The condition 0 <= nfail must hold for the corresponding input arguments.
These conditions are verified only if the library is built with the preprocessor macro CHECK_ENABLED=1.
The pure procedure(s) documented herein become impure when the ParaMonte library is compiled with preprocessor macro CHECK_ENABLED=1.
By default, these procedures are pure in release build and impure in debug and testing builds. The procedures of this generic interface are always impure when the input rng argument is set to an object of type rngf_type.
Remarks
The functionality of this generic interface is highly similar to setCenter, with the major difference being that setKmeans simultaneously computes the new cluster centers and sample memberships, whereas setCenter computes the new cluster centers based on given sample membership.
See also
setKmeans
setCenter
setMember
setKmeansPP
k-means clustering


Example usage

1program example
2
3 use pm_kind, only: SK, IK, LK
4 use pm_kind, only: RKG => RKS ! all other real kinds are also supported.
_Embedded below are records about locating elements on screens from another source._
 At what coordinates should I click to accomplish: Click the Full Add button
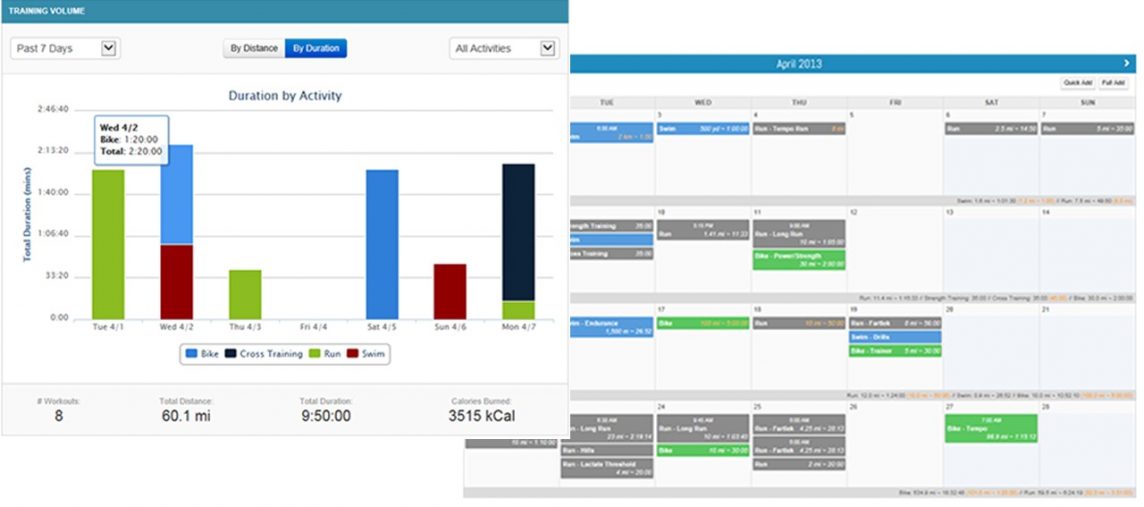(1113, 84)
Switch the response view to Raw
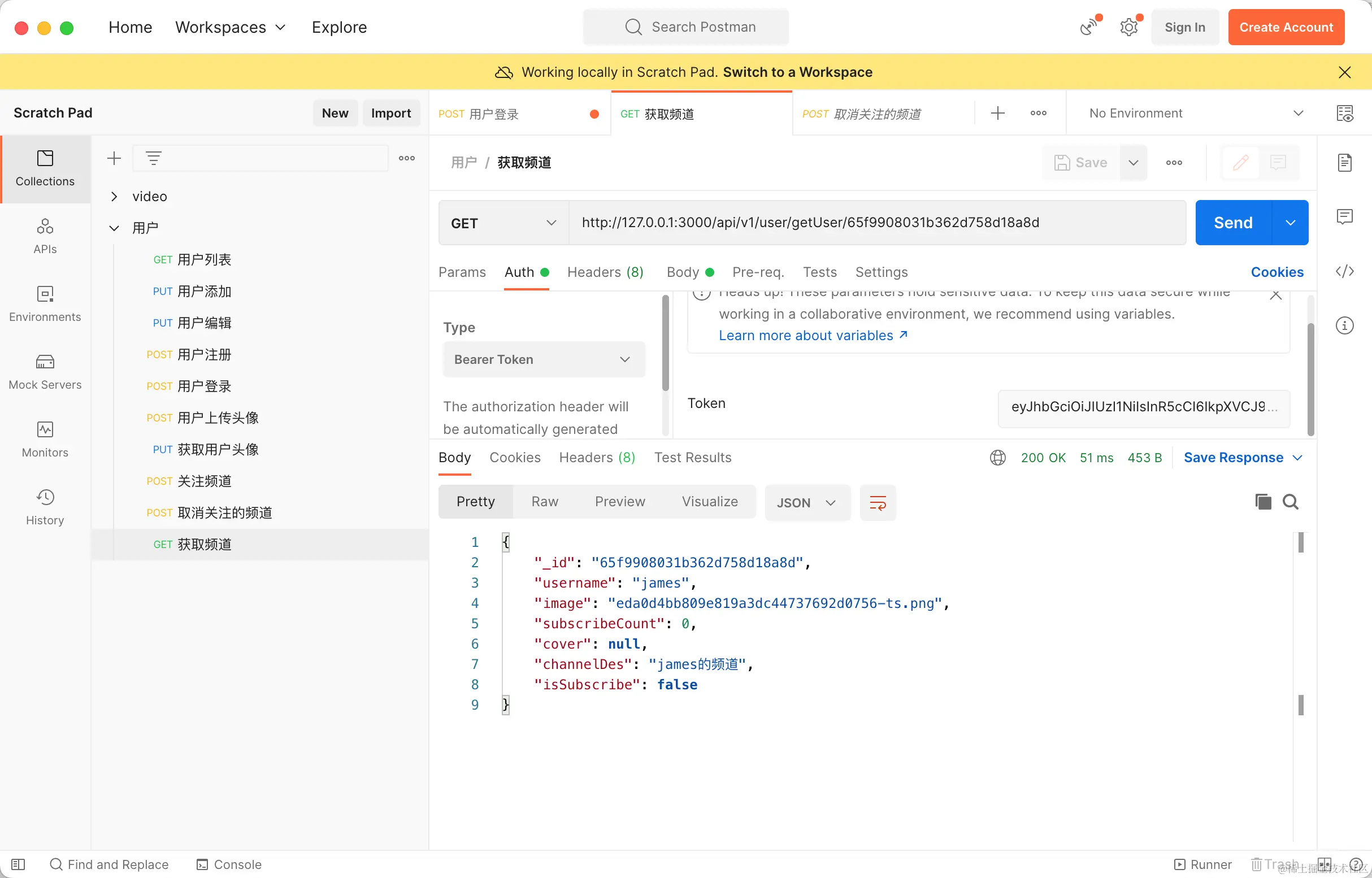The image size is (1372, 878). [545, 502]
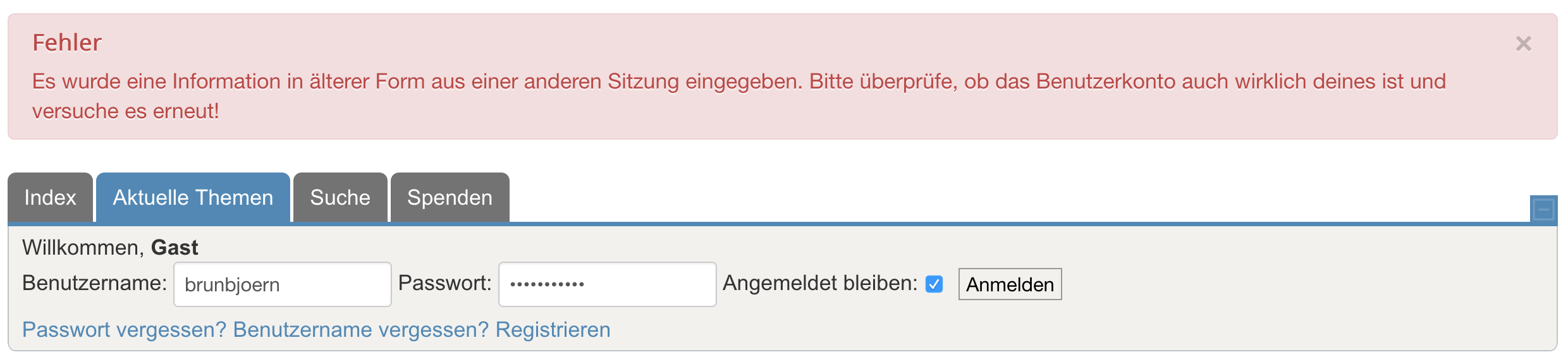Select the Spenden tab
This screenshot has width=1568, height=364.
point(450,198)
5 use pm_io, only: display_type
6 use pm_distUnif, only: getUnifRand
10
11 implicit none
12
13 logical(LK) :: failed
14 integer(IK) :: ndim, nsam, ncls, itry, niter
15 real(RKG) , allocatable :: sample(:,:), center(:,:), disq(:), csdisq(:), potential(:)
16 integer(IK) , allocatable :: membership(:), size(:)
17 type(display_type) :: disp
18
19 disp = display_type(file = "main.out.F90")
20
21 call disp%skip
22 call disp%show("!%%%%%%%%%%%%%%%%%%%%%%%%%%%%%%%%%%%%%%%%%%%%%%%%%%%%%%%%%%%%%%%%%%%%%%%%%%%%%%%%%%%%%%%%%%%%%%%%%%%%%%")
23 call disp%show("! Compute cluster centers based on an input sample and cluster memberships and member-center distances.")
24 call disp%show("!%%%%%%%%%%%%%%%%%%%%%%%%%%%%%%%%%%%%%%%%%%%%%%%%%%%%%%%%%%%%%%%%%%%%%%%%%%%%%%%%%%%%%%%%%%%%%%%%%%%%%%")
25 call disp%skip
26
27 do itry = 1, 10
28 call disp%skip()
29 call disp%show("ndim = getUnifRand(1, 5); ncls = getUnifRand(1, 5); nsam = getUnifRand(ncls, 2 * ncls);")
30 ndim = getUnifRand(1, 5); ncls = getUnifRand(1, 5); nsam = getUnifRand(ncls, 2 * ncls);
31 call disp%show("[ndim, nsam, ncls]")
32 call disp%show( [ndim, nsam, ncls] )
33 call disp%show("sample = getUnifRand(0., 5., ndim, nsam) ! Create a random sample.")
34 sample = getUnifRand(0., 5., ndim, nsam) ! Create a random sample.
35 call disp%show("sample")
36 call disp%show( sample )
37 call disp%show("call setResized(disq, nsam)")
38 call setResized(disq, nsam)
39 call disp%show("call setResized(csdisq, nsam + 1_IK)")
40 call setResized(csdisq, nsam + 1_IK)
41 call disp%show("call setResized(membership, nsam)")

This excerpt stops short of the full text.